Relative strength analysis
Relative strength analysis is used to compare the performance of a particular asset, such as a stock, with that of some benchmark index or the performance of another stock. Typically, the analyst prepares a line chart of the ratio of the two prices, with the asset under analysis as the numerator and the benchmark or other security as the denominator. A rising line shows that the asset is performing better than the benchmark; a declining line shows that the asset is underperforming. A flat line shows neutral performance.

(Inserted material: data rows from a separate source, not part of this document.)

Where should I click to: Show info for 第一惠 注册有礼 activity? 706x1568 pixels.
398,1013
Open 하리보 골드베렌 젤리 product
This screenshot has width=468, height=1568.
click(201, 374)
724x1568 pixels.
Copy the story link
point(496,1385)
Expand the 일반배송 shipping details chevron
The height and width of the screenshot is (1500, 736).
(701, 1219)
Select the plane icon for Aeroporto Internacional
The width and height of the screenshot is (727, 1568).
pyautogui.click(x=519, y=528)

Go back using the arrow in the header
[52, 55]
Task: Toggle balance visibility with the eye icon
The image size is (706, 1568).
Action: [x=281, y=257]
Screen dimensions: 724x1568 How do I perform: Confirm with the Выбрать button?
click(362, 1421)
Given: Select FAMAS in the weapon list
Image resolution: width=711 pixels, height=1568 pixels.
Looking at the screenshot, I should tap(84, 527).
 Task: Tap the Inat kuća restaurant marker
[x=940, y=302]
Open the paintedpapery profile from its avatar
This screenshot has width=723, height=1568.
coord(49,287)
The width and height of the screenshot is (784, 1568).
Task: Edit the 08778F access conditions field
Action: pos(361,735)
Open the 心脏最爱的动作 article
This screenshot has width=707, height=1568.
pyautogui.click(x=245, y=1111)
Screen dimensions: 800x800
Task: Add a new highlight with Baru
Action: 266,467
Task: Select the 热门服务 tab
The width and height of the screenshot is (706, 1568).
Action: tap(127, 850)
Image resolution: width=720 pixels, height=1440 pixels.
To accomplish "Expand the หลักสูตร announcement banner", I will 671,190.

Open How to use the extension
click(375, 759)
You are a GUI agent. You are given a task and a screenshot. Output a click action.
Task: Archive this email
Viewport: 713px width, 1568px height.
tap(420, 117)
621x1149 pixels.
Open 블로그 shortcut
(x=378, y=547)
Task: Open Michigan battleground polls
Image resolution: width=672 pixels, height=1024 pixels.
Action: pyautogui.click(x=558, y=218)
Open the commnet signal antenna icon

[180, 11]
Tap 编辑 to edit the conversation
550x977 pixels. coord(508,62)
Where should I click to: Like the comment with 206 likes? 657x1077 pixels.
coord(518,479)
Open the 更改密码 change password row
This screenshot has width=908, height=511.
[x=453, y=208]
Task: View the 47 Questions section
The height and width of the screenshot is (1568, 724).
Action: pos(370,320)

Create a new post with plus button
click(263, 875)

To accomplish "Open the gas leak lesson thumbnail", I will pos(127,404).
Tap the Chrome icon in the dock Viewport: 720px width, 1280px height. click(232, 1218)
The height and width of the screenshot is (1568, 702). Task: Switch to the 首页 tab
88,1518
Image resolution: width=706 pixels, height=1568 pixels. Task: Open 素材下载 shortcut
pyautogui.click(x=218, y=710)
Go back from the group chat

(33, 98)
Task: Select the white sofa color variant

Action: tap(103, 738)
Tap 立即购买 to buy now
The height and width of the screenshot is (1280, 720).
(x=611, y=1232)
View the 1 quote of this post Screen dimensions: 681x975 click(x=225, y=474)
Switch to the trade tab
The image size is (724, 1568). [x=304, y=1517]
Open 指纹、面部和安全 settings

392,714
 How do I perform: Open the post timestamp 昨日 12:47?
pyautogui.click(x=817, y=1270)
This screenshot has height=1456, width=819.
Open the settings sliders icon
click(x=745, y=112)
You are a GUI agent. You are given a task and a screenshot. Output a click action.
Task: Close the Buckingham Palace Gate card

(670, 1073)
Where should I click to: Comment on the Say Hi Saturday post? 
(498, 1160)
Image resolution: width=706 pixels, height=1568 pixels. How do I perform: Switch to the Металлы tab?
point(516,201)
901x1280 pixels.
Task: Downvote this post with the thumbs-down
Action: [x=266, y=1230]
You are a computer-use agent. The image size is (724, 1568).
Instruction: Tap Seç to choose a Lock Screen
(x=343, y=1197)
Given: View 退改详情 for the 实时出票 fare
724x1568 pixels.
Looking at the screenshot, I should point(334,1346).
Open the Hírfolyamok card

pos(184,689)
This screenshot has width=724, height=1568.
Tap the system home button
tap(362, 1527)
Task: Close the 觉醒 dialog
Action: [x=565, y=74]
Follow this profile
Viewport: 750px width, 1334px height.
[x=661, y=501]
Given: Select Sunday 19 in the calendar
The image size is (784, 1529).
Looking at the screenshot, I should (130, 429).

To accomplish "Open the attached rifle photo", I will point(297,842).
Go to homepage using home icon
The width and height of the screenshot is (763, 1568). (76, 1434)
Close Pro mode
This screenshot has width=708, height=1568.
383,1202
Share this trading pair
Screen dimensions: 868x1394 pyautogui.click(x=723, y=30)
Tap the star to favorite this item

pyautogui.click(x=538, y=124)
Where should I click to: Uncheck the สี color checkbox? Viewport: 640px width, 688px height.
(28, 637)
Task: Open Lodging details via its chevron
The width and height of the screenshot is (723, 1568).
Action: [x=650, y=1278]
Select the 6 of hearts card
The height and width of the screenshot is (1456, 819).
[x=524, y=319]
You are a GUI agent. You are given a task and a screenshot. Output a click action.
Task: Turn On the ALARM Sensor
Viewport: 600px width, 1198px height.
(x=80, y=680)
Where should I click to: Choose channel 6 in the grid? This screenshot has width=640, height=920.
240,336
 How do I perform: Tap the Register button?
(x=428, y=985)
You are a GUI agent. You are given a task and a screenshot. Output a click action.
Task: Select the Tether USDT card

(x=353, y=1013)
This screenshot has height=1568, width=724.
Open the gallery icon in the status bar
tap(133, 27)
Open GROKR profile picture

Trend analysis is based on the observation that market participants tend to act in herds and that trends tend to stay in place for some time.
Uptrend
A security is said to be in an uptrend if prices are reaching higher highs and higher lows. An upward trendline can be drawn by connecting the increasing low points with a straight line. An uptrend indicates that the demand is more than supply.
Downtrend
A security is said to be in a downtrend if prices are reaching lower highs and lower lows. A downward trendline can be drawn by connecting the decreasing high points with a straight line. A downtrend indicates that the supply is more than demand.
Support
It is the price level at which there is sufficient buying pressure to stop a further decline in prices.
Resistance
It is the price level at which there is sufficient selling pressure to stop a further increase in prices.
Change in polarity
Once a support level is breached, it often becomes a new resistance level. Similarly, once a resistance level is breached; it often becomes a new support level.
Chart patterns are formations that create a recognizable shape; common patterns appear repeatedly and lead to similar subsequent price movements. Chart patterns can be divided into two categories: reversal patterns and continuation patterns.
Reversal patterns
They signal the end of a trend. The four kinds of reversal patterns are:
Head and shoulders pattern:
It consists of the left shoulder, the head, and the right shoulder. This pattern indicates the end of an uptrend. You can profit by going short on the security, the price target is:
Price target = neckline – (head – neckline)
Inverse head and shoulders pattern:
It is a mirror image of the head and shoulders pattern. This pattern indicates the end of a downtrend. You can profit by going long on the security, the price target is:
Price target = neckline + (neckline – head)
Example
In an inverted head and shoulders pattern, if the neckline is at €125, the shoulders at €80, and the head at €95, the price target is closest to which of the following?
Solution:
Inverted Head and shoulder patter target price = Neckline + (Neckline – Head)
Target Price = 125 + (125 – 95)
Target Price = 155
Double tops and bottoms:
A double top is formed when prices hit the same resistance level twice and fall down. It indicates the end of an uptrend.
A double bottom is formed when prices bounce back from the same support level twice. It indicates the end of a down-trend.
Triple tops and bottoms:
Triple tops are formed when prices hit the same resistance level thrice.
Triple bottoms are formed when prices bounce back from the same support level thrice.
Continuation patterns
They signal a temporary pause in the trend, and that the trend will continue in the same direction as before. The four kinds of continuation patterns are:
Triangles:
One trendline connects the highs and a second trendline connects the lows. As the distance between the highs and lows narrows, the trendlines converge, forming a triangle. There are three forms – ascending triangles, descending triangles, and symmetric triangles.
Rectangles:
One trendline connects the highs and a second trendline connects the lows. As the distance between the highs and lows is constant, the trendlines are parallel to each other and form a rectangle.
Flags:
They are similar to a rectangle and are formed by two parallel trendlines. However, they form over a much shorter time interval.
Pennants:
They are similar to a triangle and are formed by two converging trend lines. However, they form over a much shorter time interval.